Nelson Health Centre

Drivers of change

As a NHS Company working in partnership with local health and care systems to provide innovative and sustainable spaces for patient care we keep a keen eye on what is influencing the use of the healthcare estate, now and into the future.  Along with workforce and digital, the estate is a key enabler to improving service delivery and ultimately patient care and outcomes.  

We work with policy makers and national leaders to shape the care environment of the future.

The NHS Long Term Plan

The NHS Long Term Plan (2019) sets out an ambitious 10-year agenda for change across the NHS in England. The aim is to deliver a new service model for healthcare and strengthen the contribution to the prevention of illness and addressing health inequalities.

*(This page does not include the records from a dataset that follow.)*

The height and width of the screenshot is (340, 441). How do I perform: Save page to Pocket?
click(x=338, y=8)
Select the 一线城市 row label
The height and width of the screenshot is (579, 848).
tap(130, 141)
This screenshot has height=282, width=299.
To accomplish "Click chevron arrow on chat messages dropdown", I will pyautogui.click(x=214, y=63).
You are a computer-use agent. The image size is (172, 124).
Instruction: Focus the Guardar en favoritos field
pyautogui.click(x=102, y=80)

Based on the experiences of patients and staff it set out a blueprint to make the NHS fit for the future, and to get the most value for patients out of every pound of taxpayers’ investment. It set out a new service model for the 21st Century which boosts ‘out of hospital’ care and the integration of primary and community health. It introduced Primary Care Networks and Integrated Care Systems with increased focus on population health. It emphasised the importance of digitally-enabled care.

For primary and community care it proposed a transformation in services, providing more co-ordinated delivery, offering patients more choice, better support and properly joined-up care at the right time and in optimal care settings. The ambition is to avoid up to a third of outpatient appointments, saving patients 30 million trips to hospital.

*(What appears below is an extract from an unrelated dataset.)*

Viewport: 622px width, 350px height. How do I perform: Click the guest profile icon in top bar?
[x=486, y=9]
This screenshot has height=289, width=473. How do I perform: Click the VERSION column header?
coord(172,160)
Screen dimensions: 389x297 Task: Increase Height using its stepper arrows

Primary Care Networks (PCNs) are central to this transformation. They will drive change and collaboration across General Practice to rise to the demands on primary care and extend the range of local services by creating integrated teams of GPs, community health and social care staff.

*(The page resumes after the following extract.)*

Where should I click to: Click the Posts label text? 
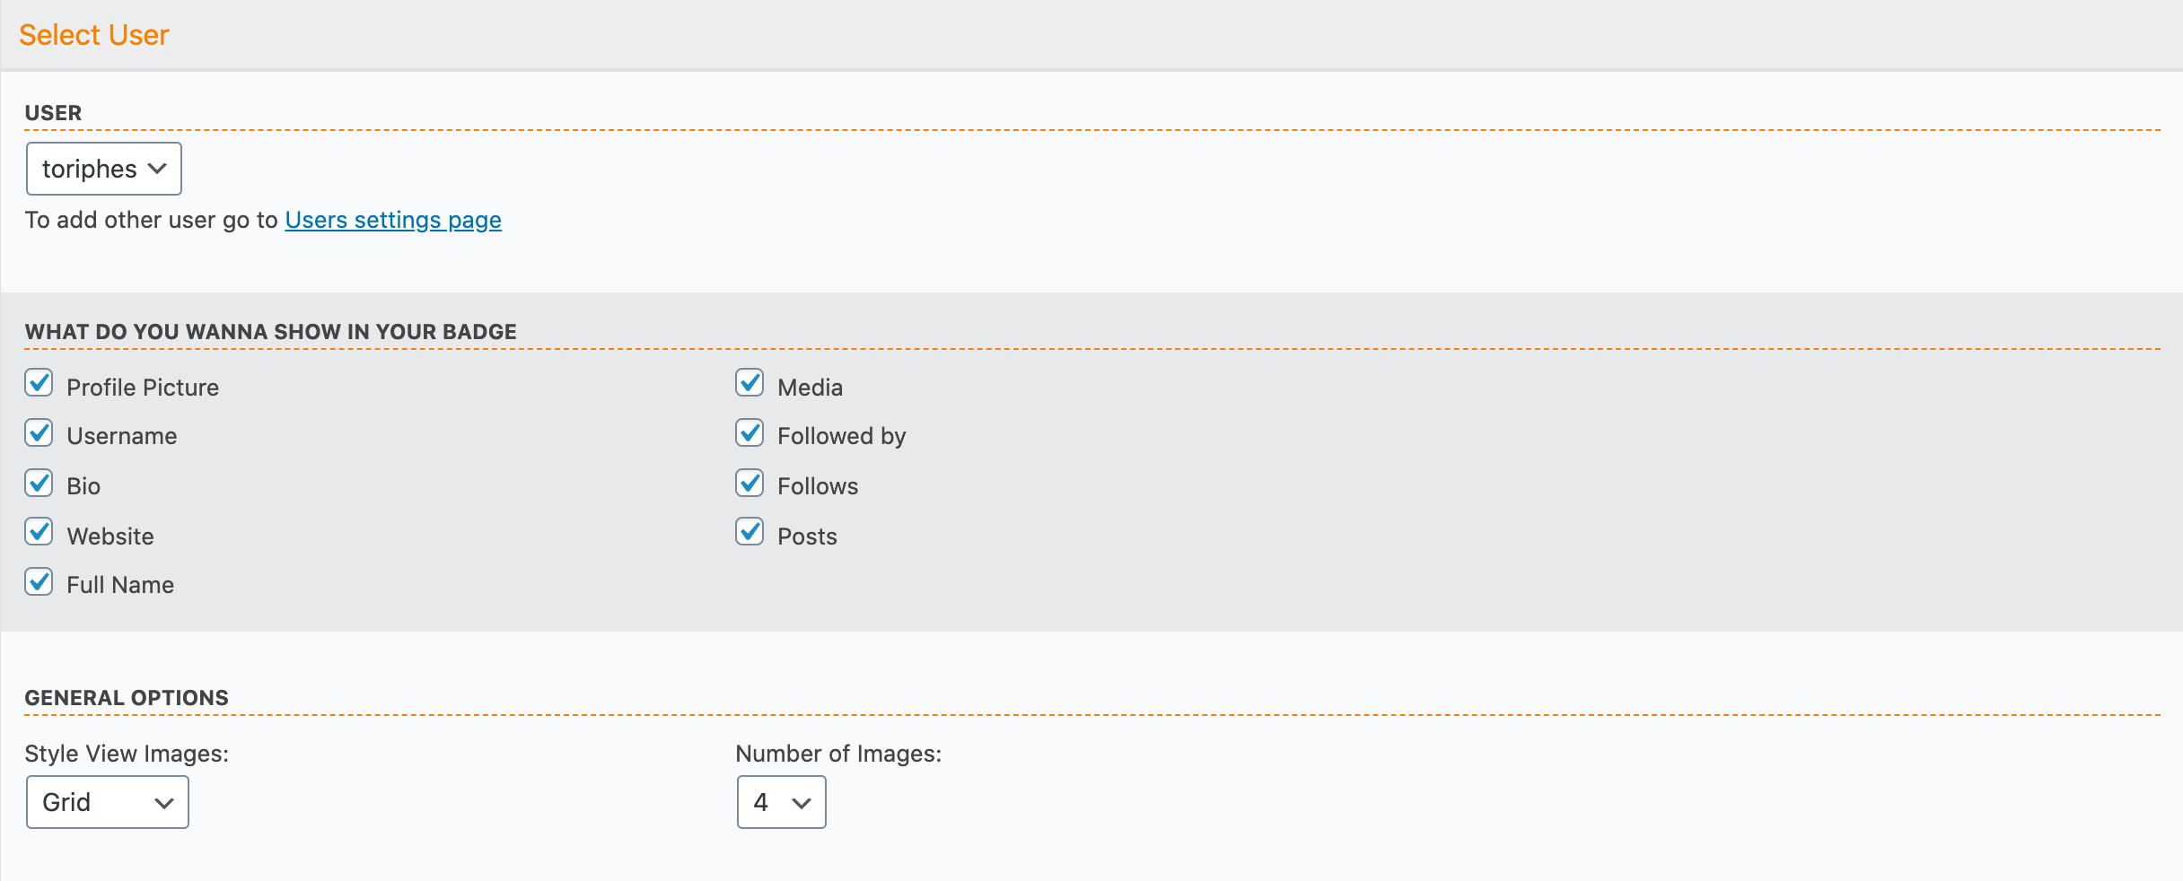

The estate is a key enabler to primary care transformation, acting as a catalyst for changing the way services are delivered locally and support greater care in community-based settings. Integrated primary care provision needs modern, efficient buildings equipped with the latest technology to support the development and expansion of services. Evidence tells us that building quality is positively correlated to staff morale, retention and patient experience.

The future estate must evolve in line with service developments. The buildings need to be reliable and well maintained with the capacity to cope with future demands.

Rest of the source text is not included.